Section 32-1-30 was enacted in 1975, some three years after the Children’s Code, NMSA 1978, Sections 32-1-1 through 32-1-45 (Repl.Pamp.1981 and Cum.Supp.1983), was first adopted. Prior to that time, there was no discretionary transfer to district court. The sole transfer provision was Section 32-1-29. One major difference between the two provisions is the paragraph in question because under Section 32-1-29, the children’s court must find that the child is not amenable to treatment or rehabilitation as a child through available facilities. Because of this legislative history, we can assume with a degree of certainty that the Legislature intended to allow the children’s court more judicial latitude in transferring a child to district court under the conditions set out in Section 32-1-30.1
The State claims that the Court of Appeals opinion added two requirements to Section 32-1-30, that the Legislature did not intend, when they remanded the case to children’s court with instructions to make the following specific factual determinations: (1) whether the current facilities and treatment options are inadequate, considering Doe’s mental condition and his needs, and (2) whether the implementation of an adequate treatment program is not feasible within the time restraints placed upon juvenile authorities to accomplish the rehabilitation. Although these determinations may appropriately be made by the Children’s Court to show whether it “has considered” whether the child is amenable to treatment or rehabilitation as a child through available facilities, they are not mandatory nor exclusive under the statute. We therefore determine that these added two requirements are not required in a transfer hearing under Section 32-1-30 and the Children’s Court does not need to make specific findings on those subjects.
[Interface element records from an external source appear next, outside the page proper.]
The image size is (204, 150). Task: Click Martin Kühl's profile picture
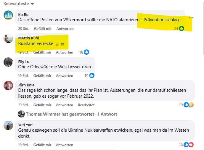8,38
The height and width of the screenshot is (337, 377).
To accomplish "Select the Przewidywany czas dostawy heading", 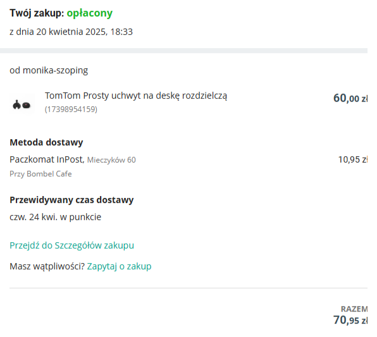I will [71, 200].
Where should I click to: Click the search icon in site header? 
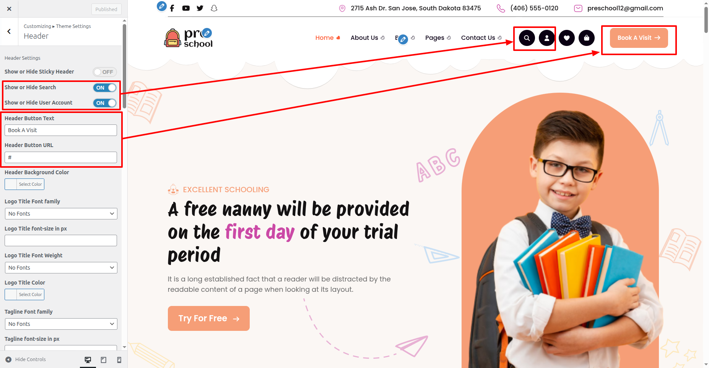(527, 38)
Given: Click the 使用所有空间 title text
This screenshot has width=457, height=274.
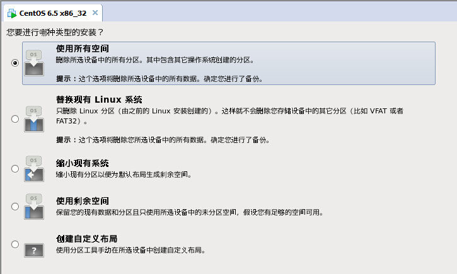Looking at the screenshot, I should tap(83, 49).
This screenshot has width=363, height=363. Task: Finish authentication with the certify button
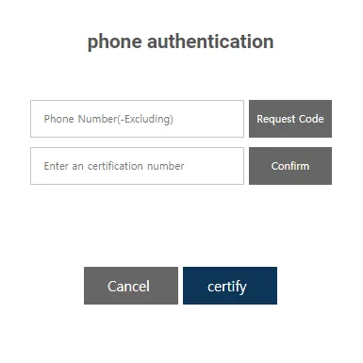click(x=230, y=286)
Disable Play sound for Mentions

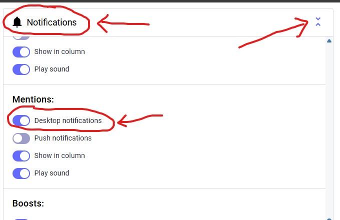21,173
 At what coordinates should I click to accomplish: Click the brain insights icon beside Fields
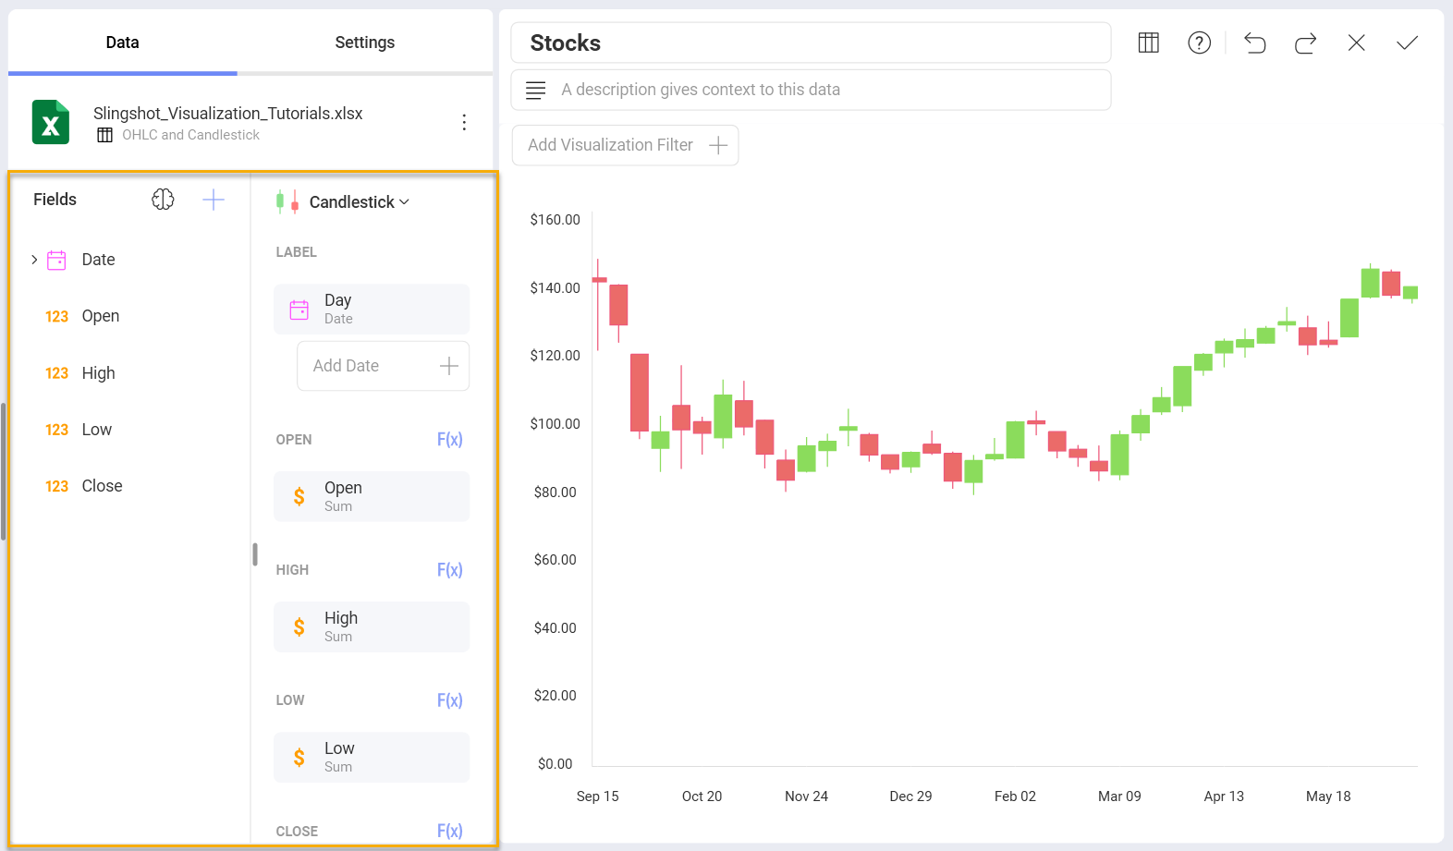(x=163, y=200)
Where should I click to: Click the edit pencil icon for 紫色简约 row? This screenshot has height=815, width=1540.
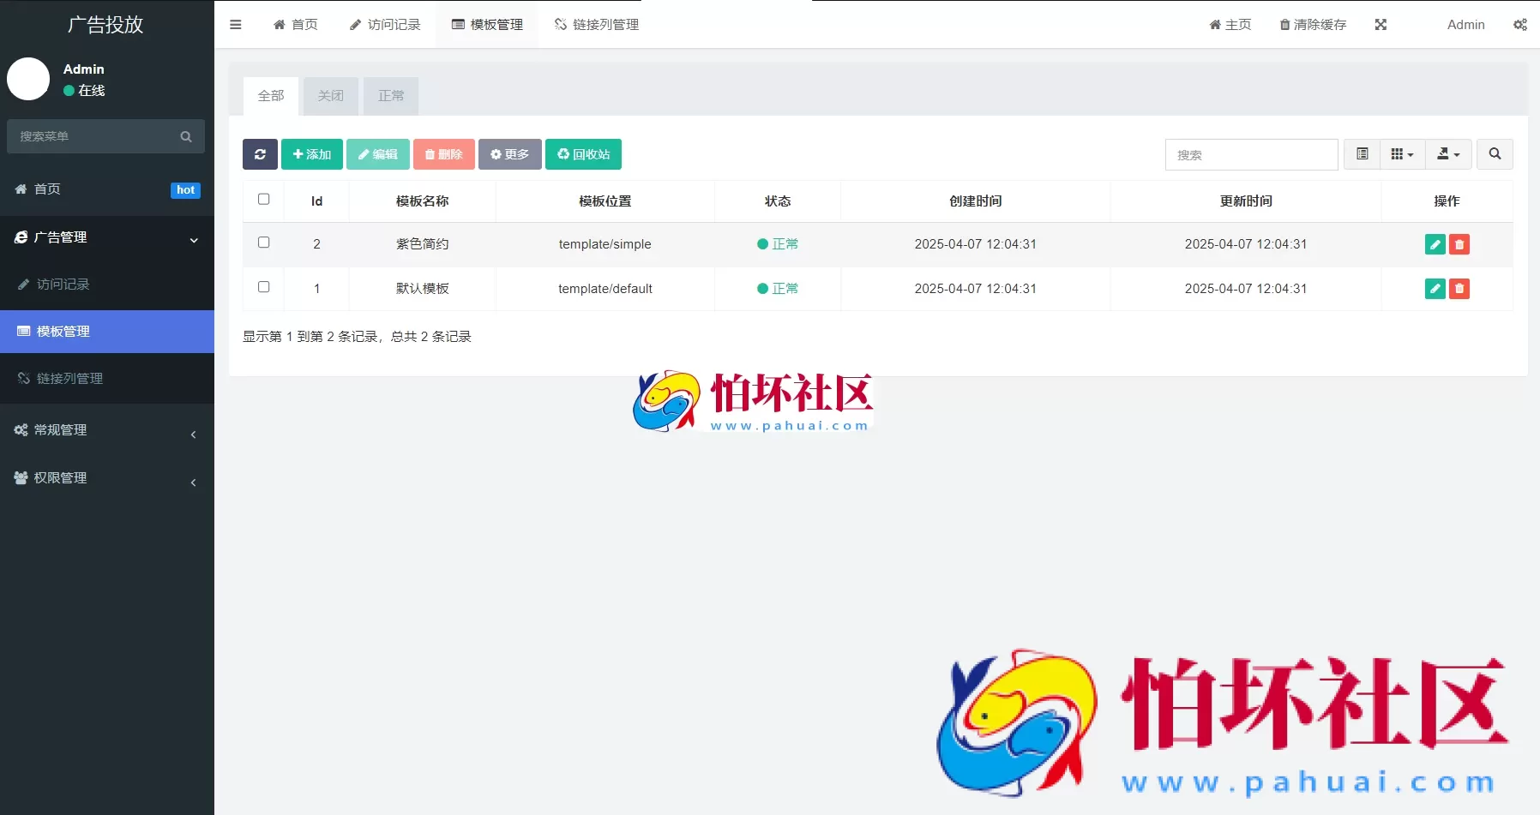coord(1435,244)
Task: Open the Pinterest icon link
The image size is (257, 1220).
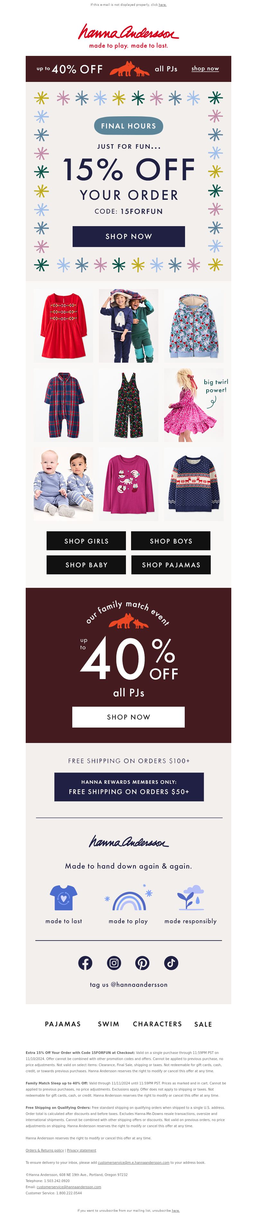Action: pyautogui.click(x=142, y=963)
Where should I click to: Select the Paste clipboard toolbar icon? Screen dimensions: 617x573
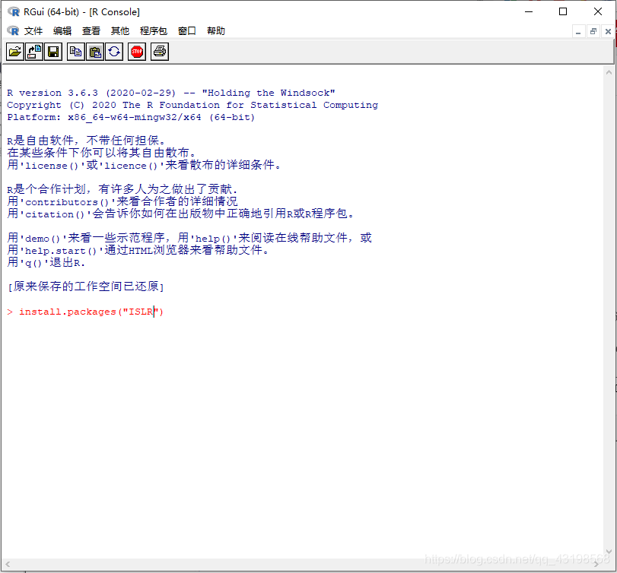94,51
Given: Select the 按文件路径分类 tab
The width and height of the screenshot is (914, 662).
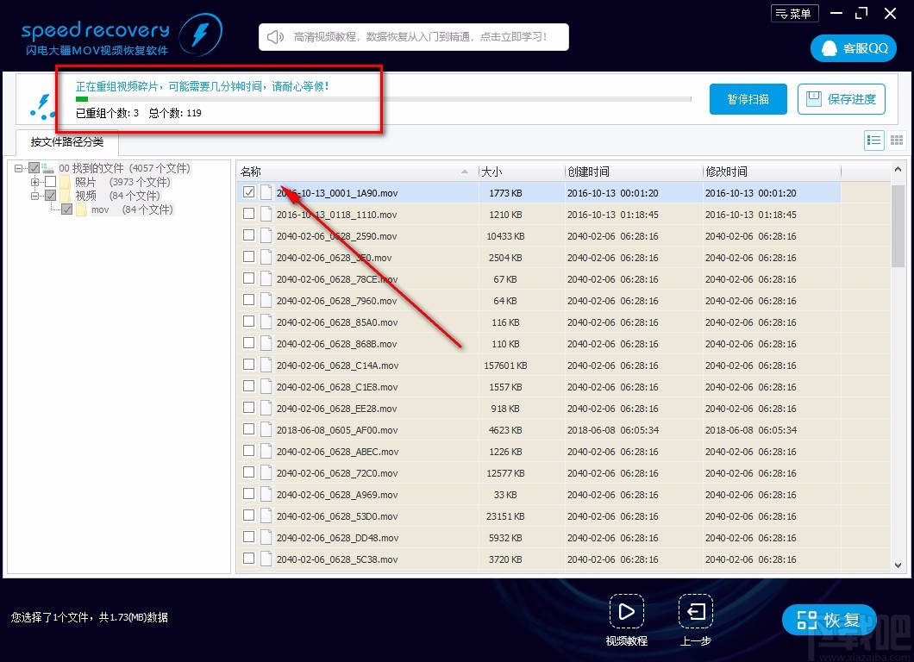Looking at the screenshot, I should point(66,142).

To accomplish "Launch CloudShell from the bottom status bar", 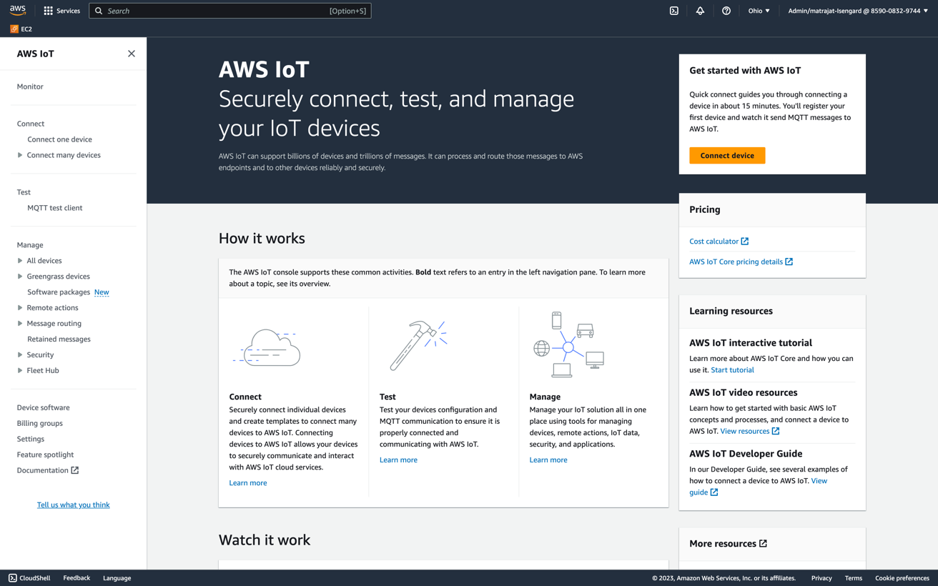I will (28, 577).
Section 32-1-30 is clear and unambiguous. It requires only the consideration by the children’s court of the child’s amenability to treatment before the children’s court makes its findings. State v. Doe, 99 N.M. 460, 659 P.2d 912 (Ct.App.1983). This consideration by the children’s court and its discretionary transfer under Section 32-1-30 will not be reversed on appellate review, absent an abuse of discretion. See State v. Doe, 93 N.M. 481, 601 P.2d 451 (Ct.App.1979). Furthermore, it is not an appellate court’s right or duty to re-try the case for a different or better result. Cf. State v. Garcia, 99 N.M. 771, 781, 664 P.2d 969, 979, cert. denied, — U.S. —, 103 S.Ct. 2464, 77 L.Ed.2d 1341 (1983). The fact that the Children’s Court heard evidence of the advantages and disadvantages of the two alternatives is indicative that it “has considered” the matter within the purview of the statute.
The evidence in this case, although from only two witnesses, points out the treatment problems with Doe, whether he is transferred to district court or handled in children’s court. The children’s court properly considered whether the transfer should take place and decided that it should. Having reviewed the record, we determine that the children’s court did not abuse its discretion.
The Court of Appeals is reversed. This case is remanded to the district court for trial, pursuant to the March 15, 1983 Order on the alleged delinquent acts.
IT IS SO ORDERED.
PAYNE, FEDERICI, and STOWERS, JJ., concur. DAN SOSA, Jr., Senior Justice, respectfully dissenting.. Under Section 32-1-29, the child must be sixteen and the delinquent act must be a felony. Under Section 32-1-30, a child fifteen years or older who is charged with certain felonies may be transferred to district court.